With similar enthusiasm he devoted himself to two apparently contradictory tasks—the suppression of inter-State duties and the establishment of protective rights. To him there was no element of contradiction in this, any more than there would be for us in a national system of political economy with no protective rights.

He also extended the political horizon of the Classical school and substituted a dynamic for their purely static conception of national development. His thorough examination of the conditions of economic progress is a contribution to the study of international trade exactly analogous to the contribution made by Sismondi to the study of national welfare. But, unlike Sismondi, who wished to retard this progress, he is anxious to stimulate it, and so he charges the State with the duty of safeguarding the future prosperity of the country and with furthering its production. The actual procedure, involving as it did the establishment of protective rights, may appear to us to be unfor­tunate. But the idea which inspires it—the recognition that in the interests of the future national power has a definitely economic role— is essentially sound. To-day it is a mere commonplace. But when List enunciated it it was quite a novel idea.

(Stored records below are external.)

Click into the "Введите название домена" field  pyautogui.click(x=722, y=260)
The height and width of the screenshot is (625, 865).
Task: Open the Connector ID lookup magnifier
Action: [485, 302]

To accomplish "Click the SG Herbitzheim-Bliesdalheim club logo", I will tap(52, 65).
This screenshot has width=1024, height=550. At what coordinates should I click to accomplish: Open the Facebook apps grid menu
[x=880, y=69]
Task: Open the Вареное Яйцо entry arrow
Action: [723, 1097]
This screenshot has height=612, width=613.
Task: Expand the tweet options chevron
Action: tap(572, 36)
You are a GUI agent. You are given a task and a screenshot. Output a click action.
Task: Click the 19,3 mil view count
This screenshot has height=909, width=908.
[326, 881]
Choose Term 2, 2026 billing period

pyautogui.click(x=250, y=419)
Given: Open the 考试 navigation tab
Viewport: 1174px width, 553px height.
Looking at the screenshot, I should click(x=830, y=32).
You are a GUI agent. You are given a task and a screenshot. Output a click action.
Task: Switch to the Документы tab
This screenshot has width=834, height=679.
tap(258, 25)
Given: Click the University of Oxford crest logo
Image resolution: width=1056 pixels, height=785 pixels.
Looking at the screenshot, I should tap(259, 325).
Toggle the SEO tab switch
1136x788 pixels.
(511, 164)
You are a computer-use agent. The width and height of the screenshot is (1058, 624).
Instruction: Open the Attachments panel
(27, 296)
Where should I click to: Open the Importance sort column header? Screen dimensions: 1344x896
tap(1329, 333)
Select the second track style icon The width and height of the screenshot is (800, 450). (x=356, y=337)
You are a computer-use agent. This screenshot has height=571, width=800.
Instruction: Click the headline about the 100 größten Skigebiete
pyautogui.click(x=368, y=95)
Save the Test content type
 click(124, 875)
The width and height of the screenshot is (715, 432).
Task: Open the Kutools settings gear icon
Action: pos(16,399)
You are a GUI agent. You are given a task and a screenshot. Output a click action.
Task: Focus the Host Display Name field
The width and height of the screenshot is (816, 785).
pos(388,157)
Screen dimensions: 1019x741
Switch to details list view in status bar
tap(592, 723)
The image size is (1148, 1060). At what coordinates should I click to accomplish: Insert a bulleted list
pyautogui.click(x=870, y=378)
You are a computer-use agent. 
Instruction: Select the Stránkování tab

In attempting to define List's real significance one feels that he failed in the achievement of his chief aim. He has not succeeded in breaking down the abstract theory of international trade. But if his work has retained any lasting value—apart from the literary talent that characterizes it—it is because he tries, by adopting for the first time since the great eighteenth-century economists a purely national standpoint, to define, for a given country at a given moment, a positive objective for its economic policy. It is not a general theory of foreign trade that List endeavours to formulate, but a precise view, after the

Manner of statesman of what is practically desirable for his country at a definite period. Thereby he also sets the limits within which hisideas can be applied, since the end to be sought will naturally vary from state to state and from period to period. None the less he is the forerunner of all who in other times and in other lands seek to determine and improve the future a task that science alone cannot accomplish but which cannot neglect. Nor must it be forgotten that by drawing up for Germany a programme of economic development that was to make her a great manufacturing and maritime State and that needed for its full development the adhesion of neighbouring countries like Holland and Denmark, List may be considered one of the precursors of that economic imperialism which led William II's Empire into the First World War and, later, transformed into the doctrine of living space,' inspired National Socialism. The part played by List in this respect has been noted in an interesting book by F. A. Hayek.